From the name, you can probably guess the event was created by the same energy drink company that dreamed up spectacles like Crashed Ice and Flugtag.
But instead of sending competitors plunging off a towering platform on ice skates or homemade flying machines, the Red Bull 400 was a contest to see who could sprint the fastest up to the top of a ski jump tower.
The event was May 12 at Copper Peak in Ironwood, a town in Michigan’s Upper Peninsula. Copper Peak actually was built to be a “ski flying” facility, which is like ski jumping, only bigger.
The Copper Peak tower, which hosted international competitions from 1970 to 1994, is the only ski flying hill in the Western Hemisphere and the largest artificial ski jump in the world.
Running from the bottom of the hill to the top of the tower makes it the world’s steepest 400-meter race, according to Red Bull. Competitors would face a 37-degree incline, climbing nearly 500 feet, or about 40 stories, over the course of a quarter mile.
Runners normally dread running uphill. There is a reason why a crucial segment of the Boston Marathon is called Heartbreak Hill.
Yet there are probably a couple dozen running races scattered across the country that are all uphill, grueling challenges to see who can get to the top the fastest.
I’ve done a couple of them: the 13-mile Pikes Peak Ascent in Colorado and the 7-mile Mount Washington Road Race in New Hampshire.
Up the peak
These uphill grinds can have a peculiar charm. If the weather’s nice, you’re rewarded with a magnificent view at the top — which includes watching all the poor devils behind you gasping their way to the finish line.
Red Bull had no shortage of takers for the first uphill race at Copper Peak. About 450 people signed up, with more than 700 on a waiting list.
The competitors included an eclectic mix of Olympic athletes, ultramarathoners, obstacle course racers, CrossFit devotees and U.S. Army Rangers from Fort Benning, Ga.
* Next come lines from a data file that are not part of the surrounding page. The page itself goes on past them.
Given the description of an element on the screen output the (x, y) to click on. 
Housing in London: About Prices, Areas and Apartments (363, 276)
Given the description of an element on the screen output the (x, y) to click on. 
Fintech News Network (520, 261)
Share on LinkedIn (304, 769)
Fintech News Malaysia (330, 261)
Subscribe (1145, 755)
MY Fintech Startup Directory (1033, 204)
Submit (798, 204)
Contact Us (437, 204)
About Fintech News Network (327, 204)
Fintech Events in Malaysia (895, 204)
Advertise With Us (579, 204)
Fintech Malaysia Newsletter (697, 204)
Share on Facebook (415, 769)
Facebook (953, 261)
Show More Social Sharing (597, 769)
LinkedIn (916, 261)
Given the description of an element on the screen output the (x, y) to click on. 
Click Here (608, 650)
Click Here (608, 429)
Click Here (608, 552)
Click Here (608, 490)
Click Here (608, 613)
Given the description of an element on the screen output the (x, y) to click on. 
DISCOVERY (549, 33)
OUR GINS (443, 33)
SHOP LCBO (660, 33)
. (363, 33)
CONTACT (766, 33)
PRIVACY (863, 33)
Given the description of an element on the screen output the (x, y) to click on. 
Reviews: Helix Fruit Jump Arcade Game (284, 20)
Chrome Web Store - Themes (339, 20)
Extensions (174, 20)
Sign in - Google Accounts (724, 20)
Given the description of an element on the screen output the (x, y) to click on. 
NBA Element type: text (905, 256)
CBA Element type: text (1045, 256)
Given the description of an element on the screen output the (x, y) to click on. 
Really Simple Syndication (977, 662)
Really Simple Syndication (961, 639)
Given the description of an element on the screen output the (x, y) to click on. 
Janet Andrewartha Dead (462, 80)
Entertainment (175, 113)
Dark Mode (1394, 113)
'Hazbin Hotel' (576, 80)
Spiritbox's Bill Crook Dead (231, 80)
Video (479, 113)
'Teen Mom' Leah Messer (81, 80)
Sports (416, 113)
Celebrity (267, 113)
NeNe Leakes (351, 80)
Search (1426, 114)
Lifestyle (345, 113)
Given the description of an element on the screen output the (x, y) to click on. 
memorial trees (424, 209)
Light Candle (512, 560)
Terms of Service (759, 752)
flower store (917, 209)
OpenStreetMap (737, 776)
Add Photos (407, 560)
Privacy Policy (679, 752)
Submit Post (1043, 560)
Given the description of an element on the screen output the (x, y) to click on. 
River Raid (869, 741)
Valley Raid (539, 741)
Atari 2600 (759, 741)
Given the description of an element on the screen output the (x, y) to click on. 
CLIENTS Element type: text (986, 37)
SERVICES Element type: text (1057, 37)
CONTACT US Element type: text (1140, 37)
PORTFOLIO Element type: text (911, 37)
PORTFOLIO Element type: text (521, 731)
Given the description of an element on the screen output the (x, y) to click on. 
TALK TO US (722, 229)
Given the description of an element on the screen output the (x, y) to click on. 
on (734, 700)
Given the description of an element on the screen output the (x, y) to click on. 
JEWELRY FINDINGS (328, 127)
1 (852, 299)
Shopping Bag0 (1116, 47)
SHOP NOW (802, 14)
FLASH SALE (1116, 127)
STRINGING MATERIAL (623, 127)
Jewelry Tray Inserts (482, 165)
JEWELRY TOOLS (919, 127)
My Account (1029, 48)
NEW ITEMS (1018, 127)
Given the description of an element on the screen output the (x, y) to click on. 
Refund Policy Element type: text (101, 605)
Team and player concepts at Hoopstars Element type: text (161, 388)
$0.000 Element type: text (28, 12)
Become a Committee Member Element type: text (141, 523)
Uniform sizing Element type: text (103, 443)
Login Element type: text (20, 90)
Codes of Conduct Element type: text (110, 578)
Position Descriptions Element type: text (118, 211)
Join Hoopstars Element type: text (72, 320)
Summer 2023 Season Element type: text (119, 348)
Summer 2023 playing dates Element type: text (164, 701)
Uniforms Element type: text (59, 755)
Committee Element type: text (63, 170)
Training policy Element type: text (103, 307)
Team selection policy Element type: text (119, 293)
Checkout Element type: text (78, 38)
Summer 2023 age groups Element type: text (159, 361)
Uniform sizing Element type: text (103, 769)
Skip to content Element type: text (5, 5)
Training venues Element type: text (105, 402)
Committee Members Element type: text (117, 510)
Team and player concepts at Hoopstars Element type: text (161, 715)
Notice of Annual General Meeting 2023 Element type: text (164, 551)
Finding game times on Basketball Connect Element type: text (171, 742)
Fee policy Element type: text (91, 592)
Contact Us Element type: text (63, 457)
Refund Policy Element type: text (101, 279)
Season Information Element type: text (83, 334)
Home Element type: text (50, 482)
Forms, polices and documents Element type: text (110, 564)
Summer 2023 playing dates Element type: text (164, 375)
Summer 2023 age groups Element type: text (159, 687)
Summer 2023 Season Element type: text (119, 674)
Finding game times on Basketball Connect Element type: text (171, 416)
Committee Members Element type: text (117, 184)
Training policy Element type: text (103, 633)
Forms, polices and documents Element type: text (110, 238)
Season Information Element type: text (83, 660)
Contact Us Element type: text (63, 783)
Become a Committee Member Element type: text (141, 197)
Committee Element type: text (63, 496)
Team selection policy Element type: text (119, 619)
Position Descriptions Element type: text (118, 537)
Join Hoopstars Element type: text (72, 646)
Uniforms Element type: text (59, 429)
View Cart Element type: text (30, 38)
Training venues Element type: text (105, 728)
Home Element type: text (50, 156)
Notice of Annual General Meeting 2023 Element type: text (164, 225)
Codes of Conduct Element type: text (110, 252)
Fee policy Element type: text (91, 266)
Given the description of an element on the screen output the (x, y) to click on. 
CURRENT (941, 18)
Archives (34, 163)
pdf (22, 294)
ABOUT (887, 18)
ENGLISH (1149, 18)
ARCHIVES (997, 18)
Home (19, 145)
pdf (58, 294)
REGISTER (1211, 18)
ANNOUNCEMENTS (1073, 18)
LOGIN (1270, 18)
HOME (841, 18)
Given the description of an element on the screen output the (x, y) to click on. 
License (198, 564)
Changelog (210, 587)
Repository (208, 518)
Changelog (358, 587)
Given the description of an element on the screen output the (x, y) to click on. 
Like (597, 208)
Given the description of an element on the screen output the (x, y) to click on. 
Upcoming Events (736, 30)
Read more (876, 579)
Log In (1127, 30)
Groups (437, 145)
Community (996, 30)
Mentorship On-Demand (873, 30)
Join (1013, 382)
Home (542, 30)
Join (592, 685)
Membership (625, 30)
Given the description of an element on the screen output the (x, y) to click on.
And there was Ironwood resident Gary Engstrom. Engstrom, 71, has done more than 200 marathons. His heart stopped and he had to be shocked back to life after he had a heart attack at the finish of a cross-country ski race last year. But he said that wasn’t going to stop him from racing up the ski hill in his hometown.
“I love challenges,” Engstrom said. “I’m not ready to cash it in.”
The race was run in heats of 25 competitors at a time, with spectators using binoculars to follow runners inching their way high up the peak.
Many runners wore gloves to better grip the enormous cargo nets draped over the hill and to protect against splinters when crawling up the wooden tower ramp. Runners were told to shout a warning if they kicked a rock loose so fellow competitors below could get out of the way.
Engstrom said he sneaked onto the hill several times to practice. A key part of my training was running up the stairs to my office.
Running in a heat reserved for media members, my heart was redlining well before the halfway point. At one point, I let go of the cargo net and slid backward about 10 feet.
Struggling up the wooden tower ramp, I could see the ground far below through the gaps between the boards. It’s the sort of thing that could give you vertigo if you didn’t think you were going to die anyway.
Nearing the finish, someone shouted “Only 70 more steps!” It wasn’t that reassuring. Every step was like doing a squat lunge, and you had already done hundreds of them.
When I finally crossed the finish line, I accepted the offer of the oxygen mask, but I still couldn’t stop panting. My throat would be sore for hours afterward from all the gasping. The view, though, including Lake Superior in the distance, was amazing.
I finished second in the media heat, beaten by an editor at Runner’s World magazine.
My time of 7 minutes, 16 seconds was about 2 ½ minutes off the winning time by Ian Torchia of Marquette, Mich. Anna Mooi of Ironwood won the women’s title.
My time was good enough to put me within the top 25 of the male competitors in preliminary heats. That would’ve gotten me into the final heat to vie for the championship, but the organizers weren’t letting reporters into the finals.
That suited me fine. I didn’t want to do it again.